Clinical and EEG parameters<12 hours of birth from infants with HIE across eight European Neonatal Units were used to develop seizure prediction models. Clinical parameters included: intrapartum complications, foetal distress, gestational age, delivery mode, gender, birth weight, Apgar scores, assisted ventilation, cord pH, blood gases. Earliest EEG hour provided a qualitative analysis (discontinuity, amplitude, asymmetry/asynchrony, sleep-wake cycling-SWC) and a quantitative analysis (power, discontinuity, spectral distribution, inter-hemispheric connectivity) from full montage and 2-channel aEEG. Subgroup analysis, only including infants without anti-seizure medication(ASM) prior to EEG was also performed. Machine-learning(ML) models (random forest and gradient boosting algorithms) were developed to predict infants that would later develop seizures and assessed using Matthews Correlation Coefficient(MCC) and area under the receiver operating curve(AUROC).

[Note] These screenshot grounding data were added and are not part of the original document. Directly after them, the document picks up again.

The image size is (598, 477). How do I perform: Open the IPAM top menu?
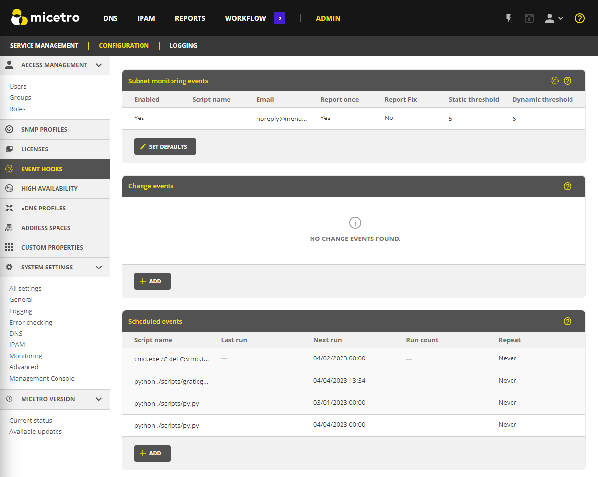coord(146,18)
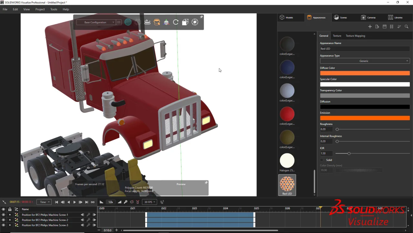Expand the Appearance Type Generic dropdown
413x233 pixels.
click(365, 61)
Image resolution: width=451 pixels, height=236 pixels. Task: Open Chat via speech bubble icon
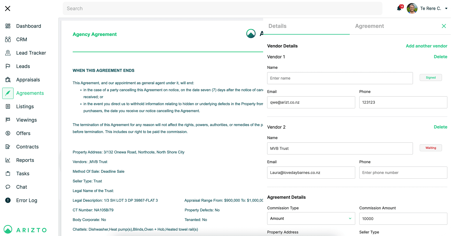click(8, 187)
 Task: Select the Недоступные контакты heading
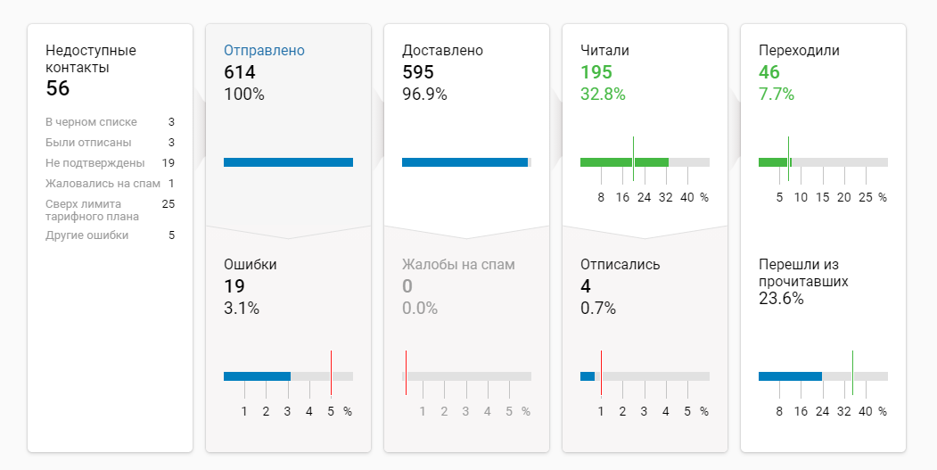pyautogui.click(x=91, y=59)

The study included 162 infants with HIE (53 had seizures). Low Apgar, need for ventilation, high lactate, low base excess, absent SWC, low EEG power, increased EEG discontinuity were associated with seizures. The following predictive models were developed: clinical (MCC 0.368, AUROC 0.681), qualitative-EEG (MCC 0.467, AUROC 0.729), quantitative-EEG (MCC 0.473, AUROC 0.730), clinical and qualitative-EEG (MCC 0.470, AUROC 0.721) and clinical and quantitative-EEG (MCC 0.513, AUROC 0.746). The clinical and qualitative-EEG model significantly outperformed the qualitative-EEG model (MCC 0.470 vs 0.368, p-value 0.037). The clinical and quantitative-EEG model significantly outperformed the clinical model (MCC 0.513 vs 0.368, p-value 0.012). The clinical and quantitative-EEG model for infants without ASM (n=131) had MCC 0.588, AUROC 0.832. Performance for quantitative-aEEG (n=159) was MCC 0.381, AUROC 0.696 and clinical and quantitative-aEEG was MCC 0.384, AUROC 0.720.
Early EEG background analysis combined with readily available clinical data helped predict infants at highest risk of seizures, hours before they occur. Automated quantitative-EEG analysis was as good as expert analysis for predicting seizures, supporting the use of automated assessment tools for early evaluation of HIE.